RECORDS –
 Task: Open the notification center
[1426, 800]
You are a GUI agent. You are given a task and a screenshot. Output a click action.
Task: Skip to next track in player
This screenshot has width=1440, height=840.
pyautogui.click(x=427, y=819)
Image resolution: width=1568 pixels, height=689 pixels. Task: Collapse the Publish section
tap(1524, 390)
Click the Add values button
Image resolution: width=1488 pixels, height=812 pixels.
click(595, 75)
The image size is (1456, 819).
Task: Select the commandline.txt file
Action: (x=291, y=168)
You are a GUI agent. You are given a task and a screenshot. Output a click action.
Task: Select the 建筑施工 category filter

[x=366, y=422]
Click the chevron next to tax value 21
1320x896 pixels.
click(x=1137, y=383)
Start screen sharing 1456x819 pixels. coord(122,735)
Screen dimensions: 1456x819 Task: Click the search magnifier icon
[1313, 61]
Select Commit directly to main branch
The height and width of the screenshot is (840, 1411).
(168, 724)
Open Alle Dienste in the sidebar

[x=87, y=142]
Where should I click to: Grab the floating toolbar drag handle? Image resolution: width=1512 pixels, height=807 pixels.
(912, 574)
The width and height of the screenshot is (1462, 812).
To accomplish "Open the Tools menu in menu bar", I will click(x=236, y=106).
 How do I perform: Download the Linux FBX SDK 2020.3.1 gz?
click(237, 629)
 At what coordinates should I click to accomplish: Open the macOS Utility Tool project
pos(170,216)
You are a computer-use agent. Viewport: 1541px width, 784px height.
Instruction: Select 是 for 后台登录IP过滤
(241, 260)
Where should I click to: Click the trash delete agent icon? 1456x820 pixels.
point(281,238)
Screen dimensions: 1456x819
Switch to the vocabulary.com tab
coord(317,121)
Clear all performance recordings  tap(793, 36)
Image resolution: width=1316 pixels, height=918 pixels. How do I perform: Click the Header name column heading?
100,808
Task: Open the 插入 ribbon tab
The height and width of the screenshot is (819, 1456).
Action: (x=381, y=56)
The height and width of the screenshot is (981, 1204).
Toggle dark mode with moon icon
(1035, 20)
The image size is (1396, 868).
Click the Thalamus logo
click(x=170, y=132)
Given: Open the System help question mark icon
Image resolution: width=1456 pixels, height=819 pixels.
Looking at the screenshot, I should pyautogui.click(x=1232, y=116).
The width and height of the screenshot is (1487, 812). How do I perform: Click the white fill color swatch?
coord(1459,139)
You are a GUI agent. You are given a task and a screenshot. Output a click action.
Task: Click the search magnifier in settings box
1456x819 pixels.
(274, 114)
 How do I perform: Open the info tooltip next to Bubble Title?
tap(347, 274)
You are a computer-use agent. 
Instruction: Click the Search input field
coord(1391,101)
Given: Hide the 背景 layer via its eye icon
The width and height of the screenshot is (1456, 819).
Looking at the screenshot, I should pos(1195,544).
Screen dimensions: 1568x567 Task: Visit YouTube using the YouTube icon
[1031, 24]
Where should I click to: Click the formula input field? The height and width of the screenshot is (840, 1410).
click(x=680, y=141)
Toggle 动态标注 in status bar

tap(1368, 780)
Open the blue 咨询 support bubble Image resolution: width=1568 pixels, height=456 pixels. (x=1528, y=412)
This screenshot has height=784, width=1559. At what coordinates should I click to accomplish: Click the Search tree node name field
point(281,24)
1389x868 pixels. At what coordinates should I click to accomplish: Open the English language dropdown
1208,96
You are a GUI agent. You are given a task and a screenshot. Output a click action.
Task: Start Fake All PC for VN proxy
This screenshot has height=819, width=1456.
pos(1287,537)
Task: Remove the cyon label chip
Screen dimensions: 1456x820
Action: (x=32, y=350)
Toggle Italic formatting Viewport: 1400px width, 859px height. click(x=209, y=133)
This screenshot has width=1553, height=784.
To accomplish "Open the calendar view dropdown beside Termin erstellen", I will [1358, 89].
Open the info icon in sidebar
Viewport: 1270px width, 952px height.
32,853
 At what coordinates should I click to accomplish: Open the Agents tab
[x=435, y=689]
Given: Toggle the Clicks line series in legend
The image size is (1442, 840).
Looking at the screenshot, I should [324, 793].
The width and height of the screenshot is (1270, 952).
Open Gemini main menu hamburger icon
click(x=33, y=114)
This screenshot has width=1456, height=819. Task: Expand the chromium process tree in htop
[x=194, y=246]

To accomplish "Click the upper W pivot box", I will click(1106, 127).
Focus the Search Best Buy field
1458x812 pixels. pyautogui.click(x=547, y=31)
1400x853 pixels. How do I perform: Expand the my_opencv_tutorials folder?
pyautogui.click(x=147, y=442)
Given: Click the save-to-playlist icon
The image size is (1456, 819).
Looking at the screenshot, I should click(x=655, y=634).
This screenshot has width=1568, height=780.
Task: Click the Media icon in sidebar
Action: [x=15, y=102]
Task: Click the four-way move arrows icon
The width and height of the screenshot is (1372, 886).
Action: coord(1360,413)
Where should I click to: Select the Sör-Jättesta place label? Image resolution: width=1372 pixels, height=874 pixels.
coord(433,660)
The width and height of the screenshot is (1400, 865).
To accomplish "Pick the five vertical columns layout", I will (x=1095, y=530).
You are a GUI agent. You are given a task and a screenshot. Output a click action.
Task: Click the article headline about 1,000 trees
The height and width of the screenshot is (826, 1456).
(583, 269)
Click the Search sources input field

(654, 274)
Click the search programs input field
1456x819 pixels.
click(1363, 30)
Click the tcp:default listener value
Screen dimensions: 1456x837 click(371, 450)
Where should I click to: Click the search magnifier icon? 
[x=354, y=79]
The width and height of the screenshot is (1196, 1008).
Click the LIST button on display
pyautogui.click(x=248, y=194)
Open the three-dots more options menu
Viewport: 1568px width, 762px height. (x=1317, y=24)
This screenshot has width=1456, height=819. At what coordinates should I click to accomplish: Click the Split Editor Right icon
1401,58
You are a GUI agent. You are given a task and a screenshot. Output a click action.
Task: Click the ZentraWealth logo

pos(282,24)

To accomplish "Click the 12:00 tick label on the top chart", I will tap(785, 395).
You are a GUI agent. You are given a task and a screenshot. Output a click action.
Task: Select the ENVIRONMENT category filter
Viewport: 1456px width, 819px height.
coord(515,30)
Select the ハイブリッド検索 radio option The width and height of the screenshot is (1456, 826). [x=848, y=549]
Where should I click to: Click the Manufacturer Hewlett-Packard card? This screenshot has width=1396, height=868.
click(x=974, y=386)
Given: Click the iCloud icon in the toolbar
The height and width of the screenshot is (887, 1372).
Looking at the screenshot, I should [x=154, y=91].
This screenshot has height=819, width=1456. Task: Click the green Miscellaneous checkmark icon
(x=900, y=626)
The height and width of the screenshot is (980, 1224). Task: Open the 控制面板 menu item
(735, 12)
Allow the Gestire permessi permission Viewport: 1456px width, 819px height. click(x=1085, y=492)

TASK DESCRIPTION –
Make an exact copy of the listing, including every line.

TASK RESULT –
 Task: Open the notification center
[1426, 800]
You are a GUI agent. You are given a task and a screenshot. Output a click action.
Task: Skip to next track in player
This screenshot has width=1440, height=840.
pyautogui.click(x=427, y=819)
Image resolution: width=1568 pixels, height=689 pixels. Task: Collapse the Publish section
tap(1524, 390)
Click the Add values button
Image resolution: width=1488 pixels, height=812 pixels.
click(595, 75)
The image size is (1456, 819).
Task: Select the commandline.txt file
Action: (x=291, y=168)
You are a GUI agent. You are given a task and a screenshot. Output a click action.
Task: Select the 建筑施工 category filter

[x=366, y=422]
Click the chevron next to tax value 21
1320x896 pixels.
click(x=1137, y=383)
Start screen sharing 1456x819 pixels. coord(122,735)
Screen dimensions: 1456x819 Task: Click the search magnifier icon
[1313, 61]
Select Commit directly to main branch
The height and width of the screenshot is (840, 1411).
(168, 724)
Open Alle Dienste in the sidebar

[x=87, y=142]
Where should I click to: Grab the floating toolbar drag handle? Image resolution: width=1512 pixels, height=807 pixels.
(912, 574)
The width and height of the screenshot is (1462, 812).
To accomplish "Open the Tools menu in menu bar", I will click(x=236, y=106).
 How do I perform: Download the Linux FBX SDK 2020.3.1 gz?
click(237, 629)
 At what coordinates should I click to accomplish: Open the macOS Utility Tool project
pos(170,216)
You are a computer-use agent. Viewport: 1541px width, 784px height.
Instruction: Select 是 for 后台登录IP过滤
(241, 260)
Where should I click to: Click the trash delete agent icon? 1456x820 pixels.
point(281,238)
Screen dimensions: 1456x819
Switch to the vocabulary.com tab
coord(317,121)
Clear all performance recordings  tap(793, 36)
Image resolution: width=1316 pixels, height=918 pixels. How do I perform: Click the Header name column heading?
100,808
Task: Open the 插入 ribbon tab
The height and width of the screenshot is (819, 1456).
Action: (x=381, y=56)
The height and width of the screenshot is (981, 1204).
Toggle dark mode with moon icon
(1035, 20)
The image size is (1396, 868).
Click the Thalamus logo
click(x=170, y=132)
Given: Open the System help question mark icon
Image resolution: width=1456 pixels, height=819 pixels.
Looking at the screenshot, I should pyautogui.click(x=1232, y=116).
The width and height of the screenshot is (1487, 812). How do I perform: Click the white fill color swatch?
coord(1459,139)
You are a GUI agent. You are given a task and a screenshot. Output a click action.
Task: Click the search magnifier in settings box
1456x819 pixels.
(274, 114)
 How do I perform: Open the info tooltip next to Bubble Title?
tap(347, 274)
You are a computer-use agent. 
Instruction: Click the Search input field
coord(1391,101)
Given: Hide the 背景 layer via its eye icon
The width and height of the screenshot is (1456, 819).
Looking at the screenshot, I should pos(1195,544).
Screen dimensions: 1568x567 Task: Visit YouTube using the YouTube icon
[1031, 24]
Where should I click to: Click the formula input field? The height and width of the screenshot is (840, 1410).
click(x=680, y=141)
Toggle 动态标注 in status bar

tap(1368, 780)
Open the blue 咨询 support bubble Image resolution: width=1568 pixels, height=456 pixels. (x=1528, y=412)
This screenshot has height=784, width=1559. At what coordinates should I click to accomplish: Click the Search tree node name field
point(281,24)
1389x868 pixels. At what coordinates should I click to accomplish: Open the English language dropdown
1208,96
You are a GUI agent. You are given a task and a screenshot. Output a click action.
Task: Start Fake All PC for VN proxy
This screenshot has height=819, width=1456.
pos(1287,537)
Task: Remove the cyon label chip
Screen dimensions: 1456x820
Action: (x=32, y=350)
Toggle Italic formatting Viewport: 1400px width, 859px height. click(x=209, y=133)
This screenshot has width=1553, height=784.
To accomplish "Open the calendar view dropdown beside Termin erstellen", I will [1358, 89].
Open the info icon in sidebar
Viewport: 1270px width, 952px height.
32,853
 At what coordinates should I click to accomplish: Open the Agents tab
[x=435, y=689]
Given: Toggle the Clicks line series in legend
The image size is (1442, 840).
Looking at the screenshot, I should [324, 793].
The width and height of the screenshot is (1270, 952).
Open Gemini main menu hamburger icon
click(x=33, y=114)
This screenshot has width=1456, height=819. Task: Expand the chromium process tree in htop
[x=194, y=246]

To accomplish "Click the upper W pivot box", I will click(1106, 127).
Focus the Search Best Buy field
1458x812 pixels. pyautogui.click(x=547, y=31)
1400x853 pixels. How do I perform: Expand the my_opencv_tutorials folder?
pyautogui.click(x=147, y=442)
Given: Click the save-to-playlist icon
The image size is (1456, 819).
Looking at the screenshot, I should click(x=655, y=634).
This screenshot has width=1568, height=780.
Task: Click the Media icon in sidebar
Action: [x=15, y=102]
Task: Click the four-way move arrows icon
The width and height of the screenshot is (1372, 886).
Action: coord(1360,413)
Where should I click to: Select the Sör-Jättesta place label? Image resolution: width=1372 pixels, height=874 pixels.
coord(433,660)
The width and height of the screenshot is (1400, 865).
To accomplish "Pick the five vertical columns layout", I will (x=1095, y=530).
You are a GUI agent. You are given a task and a screenshot. Output a click action.
Task: Click the article headline about 1,000 trees
The height and width of the screenshot is (826, 1456).
(583, 269)
Click the Search sources input field

(654, 274)
Click the search programs input field
1456x819 pixels.
click(1363, 30)
Click the tcp:default listener value
Screen dimensions: 1456x837 click(371, 450)
Where should I click to: Click the search magnifier icon? 
[x=354, y=79]
The width and height of the screenshot is (1196, 1008).
Click the LIST button on display
pyautogui.click(x=248, y=194)
Open the three-dots more options menu
Viewport: 1568px width, 762px height. (x=1317, y=24)
This screenshot has width=1456, height=819. At what coordinates should I click to accomplish: Click the Split Editor Right icon
1401,58
You are a GUI agent. You are given a task and a screenshot. Output a click action.
Task: Click the ZentraWealth logo

pos(282,24)

To accomplish "Click the 12:00 tick label on the top chart", I will tap(785, 395).
You are a GUI agent. You are given a task and a screenshot. Output a click action.
Task: Select the ENVIRONMENT category filter
Viewport: 1456px width, 819px height.
coord(515,30)
Select the ハイブリッド検索 radio option The width and height of the screenshot is (1456, 826). [x=848, y=549]
Where should I click to: Click the Manufacturer Hewlett-Packard card? This screenshot has width=1396, height=868.
click(x=974, y=386)
Given: Click the iCloud icon in the toolbar
The height and width of the screenshot is (887, 1372).
Looking at the screenshot, I should [x=154, y=91].
This screenshot has height=819, width=1456. Task: Click the green Miscellaneous checkmark icon
(x=900, y=626)
The height and width of the screenshot is (980, 1224). Task: Open the 控制面板 menu item
(735, 12)
Allow the Gestire permessi permission Viewport: 1456px width, 819px height. click(x=1085, y=492)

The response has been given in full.